Also I may toy with the idea of a rotating DM in the PbP (as in, I DM for a time, then one of the PCs DMs and I play, etc.). Who knows. I'm a crazy guy. But discuss here, ask me any questions you may have, pledge your allegance to being a PC in whatever game goes, and VOTE (in the thread)!

*EDIT: I WILL ONLY BE COUNTING VOTES THAT ACTUALLY GET POSTED IN THE THREAD NOW SINCE I WOULD RATHER HAVE THE FOLKS WHO CARE ENOUGH TO POST IN THE THREAD IN MY GAME.  SO IF YOU VOTED AND WERE REALLY LOOKING FORWARD TO THE GAME YOU VOTED FOR JUST POST HERE.*


----------



## Bront (Nov 28, 2005)

I'd certainly be interested in the first 2.  Both sound interesting.


----------



## Eluvan (Nov 28, 2005)

Oooh! This looks exciting. So many fun choices. 

 Conceptually, I agree with bront that the first two games sound really cool. The last one, too, I like a lot. The problem with them, though, is that I don't have access to the Sorcery and Steam or Call of Cthulhu d20 rules so, disappointingly, I guess those games are ruled out for me. 

 However... the Shipwrecked idea could also be pretty damn cool. I'm envisaging a kinda fantasy version of Lost.  

 So if you happen to settle on that plan, count me in! Otherwise... I'm not enamoured of the zombie idea, and I couldn't play the other games, so I'd just have to wish you luck and bow out.

§ Data records
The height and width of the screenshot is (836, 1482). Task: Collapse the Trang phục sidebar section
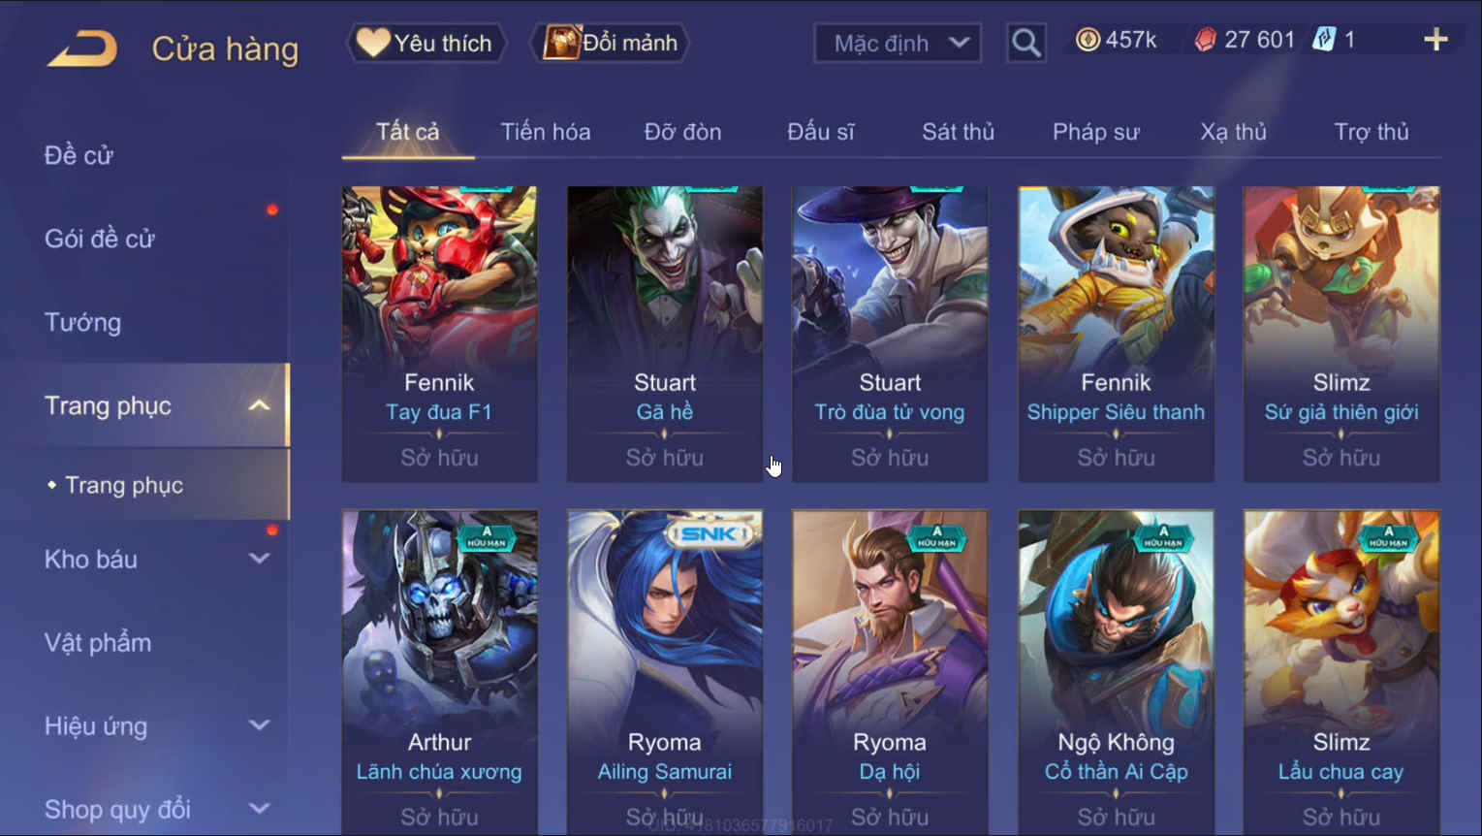[259, 405]
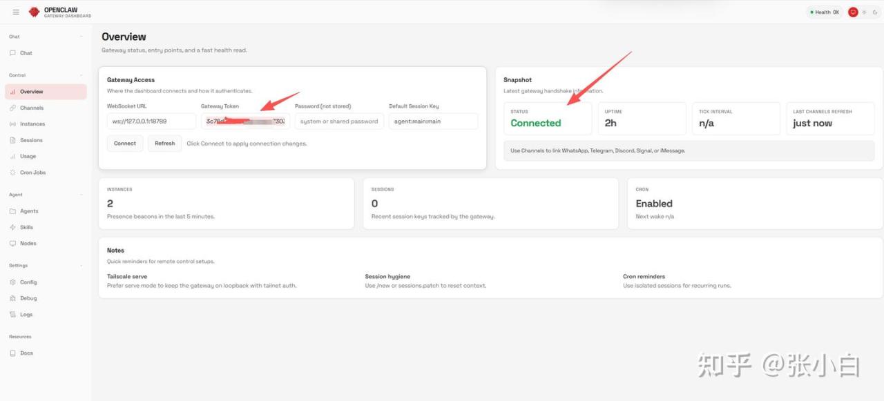Screen dimensions: 884x401
Task: Switch to light theme sun icon
Action: pos(864,12)
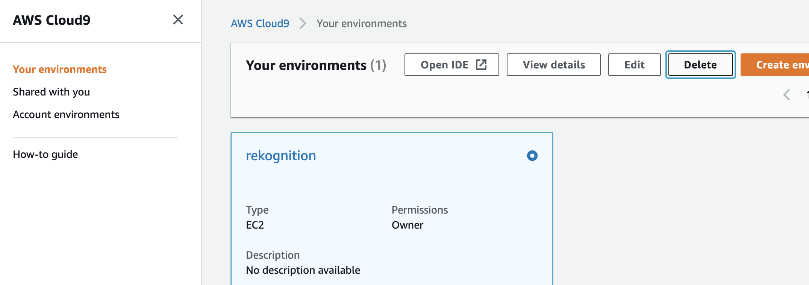Go to Shared with you

pos(52,92)
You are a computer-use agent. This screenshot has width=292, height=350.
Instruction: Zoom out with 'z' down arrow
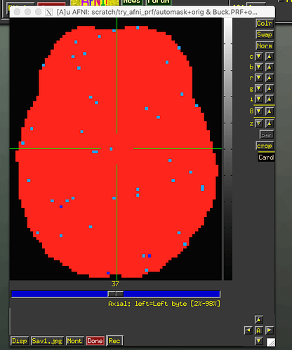259,123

§ Written task 1
From the forum thread, print the stretch from "Also I may toy" through "(in the thread)!".
§ Written task 2
In the forum thread, which rules does Eluvan say they don't have access to?

§ Worked answer 1
Also I may toy with the idea of a rotating DM in the PbP (as in, I DM for a time, then one of the PCs DMs and I play, etc.). Who knows. I'm a crazy guy. But discuss here, ask me any questions you may have, pledge your allegance to being a PC in whatever game goes, and VOTE (in the thread)!

§ Worked answer 2
The Sorcery and Steam rules and the Call of Cthulhu d20 rules.